▶ [Richieste]
[1] Nell'estratto sulla Brexit, quale incarico ricopre Guy Verhofstadt?
[2] Le affermazioni seguenti concordano con l'estratto sulla Brexit? Per ciascuna rispondi sì o no e cita le parole decisive del testo. (a) Theresa May ha parlato ai giornalisti durante un viaggio di tre giorni in Cina. (b) Nicolas Hatton è co-fondatore dell'associazione 3million. (c) Secondo Migration Watch, i nuovi cittadini con diritto automatico di vivere nel Regno Unito sarebbero circa due milioni.
[3] Riprendi l'estratto sulla Brexit e sui cittadini europei nel Regno Unito, proseguendolo dopo la sua ultima frase.

▶ [Estratto]
....
Alla fantomatica “libertà di circolazione” quelli di Bruxelles ci tengono non poco. Anche perché le norme per i nuovi migranti dell’Ue potrebbero includere permessi di lavoro obbligatori, requisiti per la registrazione all’arrivo e restrizioni sull’accesso alle prestazioni, che non si applicherebbero ai cittadini dell’Ue trasferiti nel Regno Unito appena prima della Brexit.

La cosa ha già creato, e creerà, non poco attrito. La May, nel viaggio di tre giorni in Cina, ha ribadito ai giornalisti che “è chiaro che c’è differenza tra coloro che sono venuti prima e chi arriverà”. Dichiarazioni che si pongono come, in qualche modo, in contrasto con quelle del suo cancelliere Philp Hammondil quale sosteneva che l’obiettivo era “cambiamenti molto modesti”.

“Quello che stiamo facendo ora non è nient’altro che fare il lavoro che il popolo britannico ha chiesto al governo di fare. Nel far ciò non hanno votato perché nulla cambiasse con l’uscita dall’Ue”, ha insistito Theresa May.

Ma a Bruxelles faranno di tutto per respingere fermamente ogni tentativo di abbattere le “quattro libertà” dell’Ue – la libertà di circolazione di beni, persone, servizi e capitali oltre i confini – e soprattutto la libera circolazione delle persone durante il periodo di transizione.

Guy Verhofstadt, coordinatore della Brexit del Parlamento europeo, ha dichiarato al Guardian: “I diritti dei cittadini durante la transizione non sono negoziabili. Non accetteremo che esistano due specie di diritti per i cittadini dell’Ue”.

Il punto di vista della May ha anche scatenato la rabbia tra gli attivisti e i parlamentari che hanno sollevato timori sulla discriminazione e l’incertezza alla luce delle osservazioni del premier.

Nicolas Hatton, il co-fondatore di 3million, associazione che rappresenta i cittadini europei che vivono in Gran Bretagna, ha sollevato i propri timori anche sull’accesso ai posti di lavoro, la capacità di garantire l’alloggio e di avere un conto bancario funzionante. “Penso che ci sarebbe un caos totale se dovesse verificarsi una distinzione tra chi arriva a marzo 2019 e chi arriva durante la transizione perché non c’è modo di fare una distinzione tra quei gruppi, e si arriverebbe a una diffusa discriminazione dei cittadini dell’Ue”.

La verità è che, come sottolineato sopra, il gruppo di esperti di Migration Watch ha avvertito che se la May non porrà alcune restrizioni, l’Ue potrebbe riversare una nuova ondata di migranti: circa un milione di nuovi cittadini che avranno il diritto automatico di vivere nel Regno Unito. E la cosa non può che spaventare il governo inglese.
....
▶ [Voci estratte]
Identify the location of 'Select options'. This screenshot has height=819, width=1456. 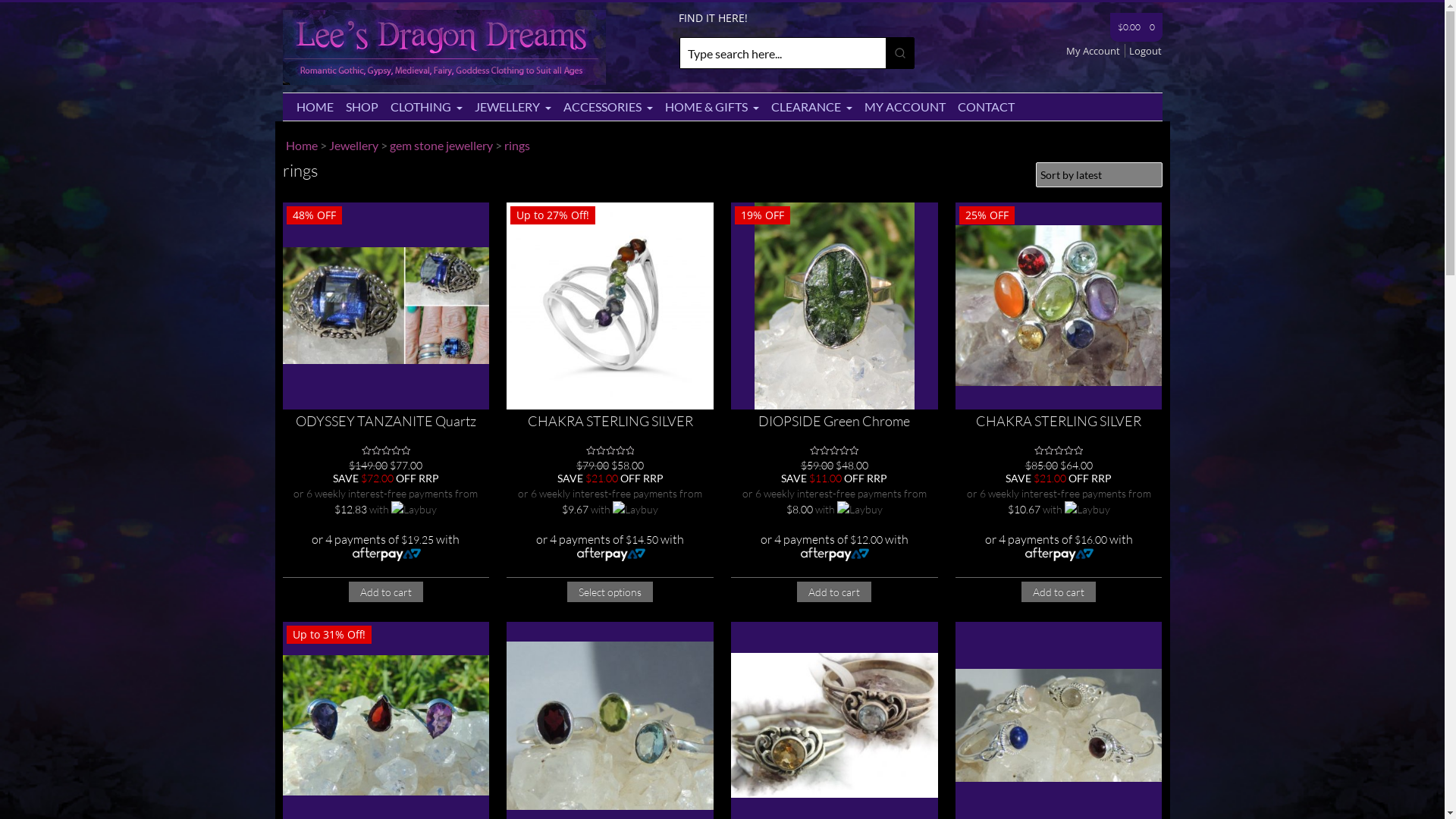
(610, 591).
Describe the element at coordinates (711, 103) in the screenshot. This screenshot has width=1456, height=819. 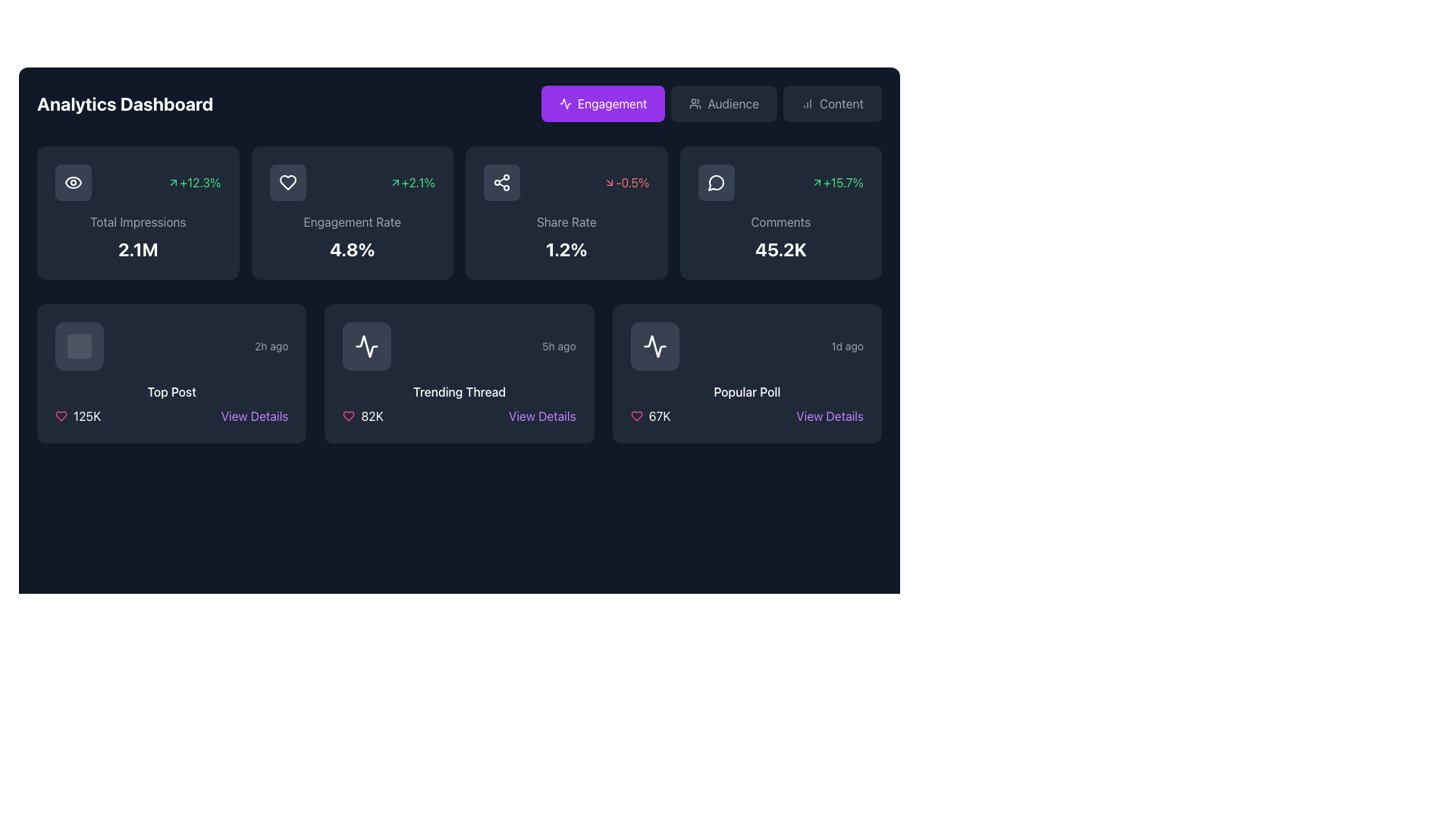
I see `the 'Audience' button in the top right area of the Analytics Dashboard header` at that location.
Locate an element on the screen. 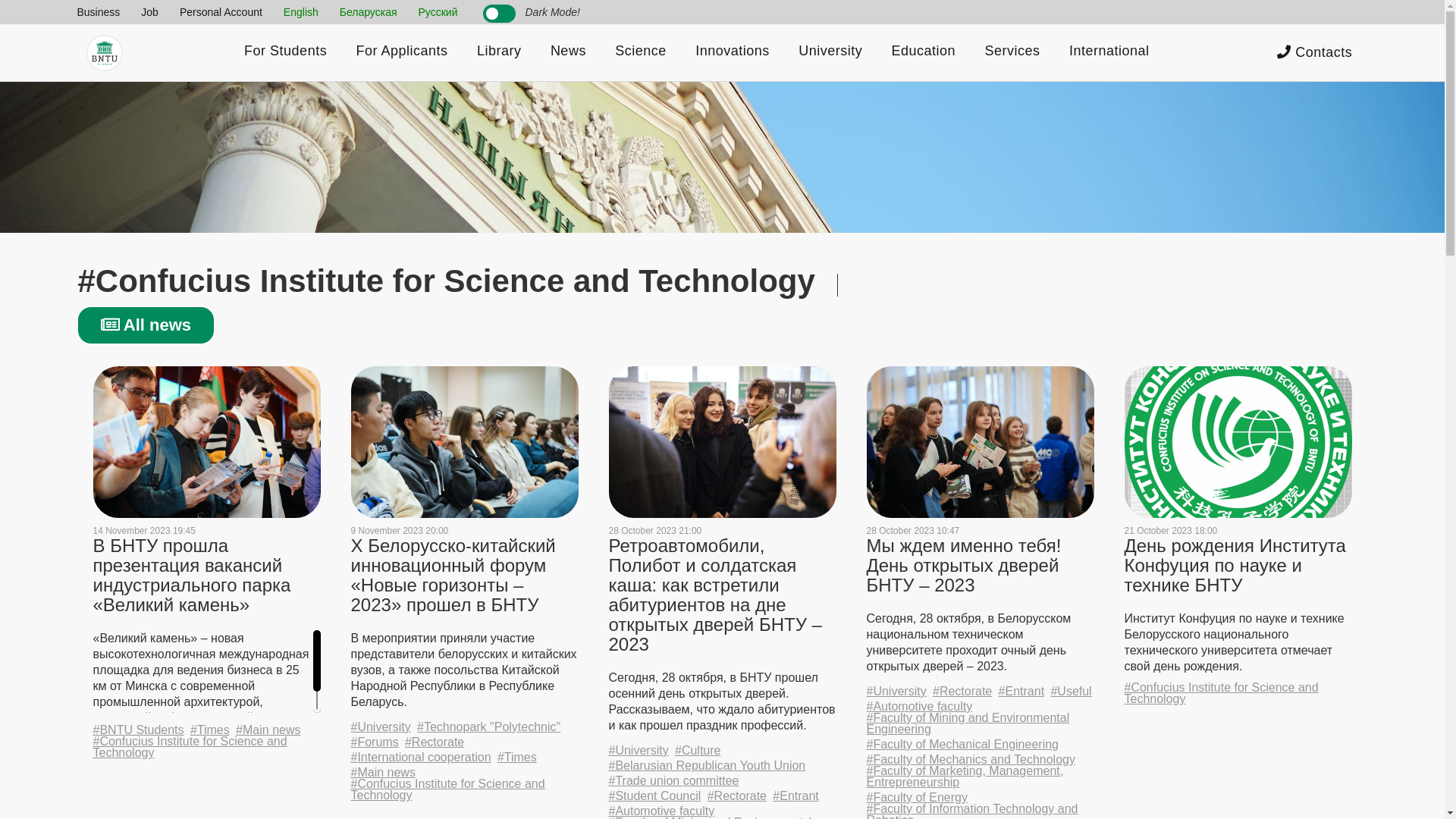 The width and height of the screenshot is (1456, 819). '#International cooperation' is located at coordinates (420, 757).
....
▶ [Risposte finali]
[1] È il coordinatore della Brexit del Parlamento europeo.

[2]
(a) Sì: «nel viaggio di tre giorni in Cina».
(b) Sì: «il co-fondatore di 3million».
(c) No: «circa un milione di nuovi cittadini».

[3]
Ed è anche in virtù di ciò che la May ha nuovamente dovuto insistere sul fatto che non intende prolungare il periodo di transizione di oltre i due anni. “Non stiamo negoziando segretamente per tre anni”.

D’altronde il periodo di transizione, e come gestirlo, resta il vero problema per i tory. La scorsa settimana, uno dei più fermi sostenitori della Brexit-dura, Jacob Ress-Mogg, l’uomo che l’Inghilterra giura sarà il prossimo primo ministro, ha accusato il governo di star creando i presupposti per trasformare il Regno Unito in uno “stato vassallo” durante il periodo di transizione. E anche dopo.

Intanto pare che i funzionari della Commissione europea abbiano respinto la proposta della City di concludere un accordo di libero scambio post-Brexit sui servizi finanziari: un duro colpo per le speranze della Gran Bretagna di mantenere il pieno accesso ai mercati dell’Ue.

La decisione aumenta la probabilità che la città negozi con l’Europa a condizioni meno favorevoli e potrebbe accelerare i piani di emergenza corporativi per spostare più operazioni da Londra verso il continente.

È così che la scorsa settimana il ministro delle finanze britannico Philip Hammond ha avvertito l’Europa che danneggiare la piazza finanziaria di Londra spingerebbe gli affari verso New York e Singapore, e quindi a scapito dell’intera Europa, e ha chiesto un accordo commerciale su misura con l’Ue.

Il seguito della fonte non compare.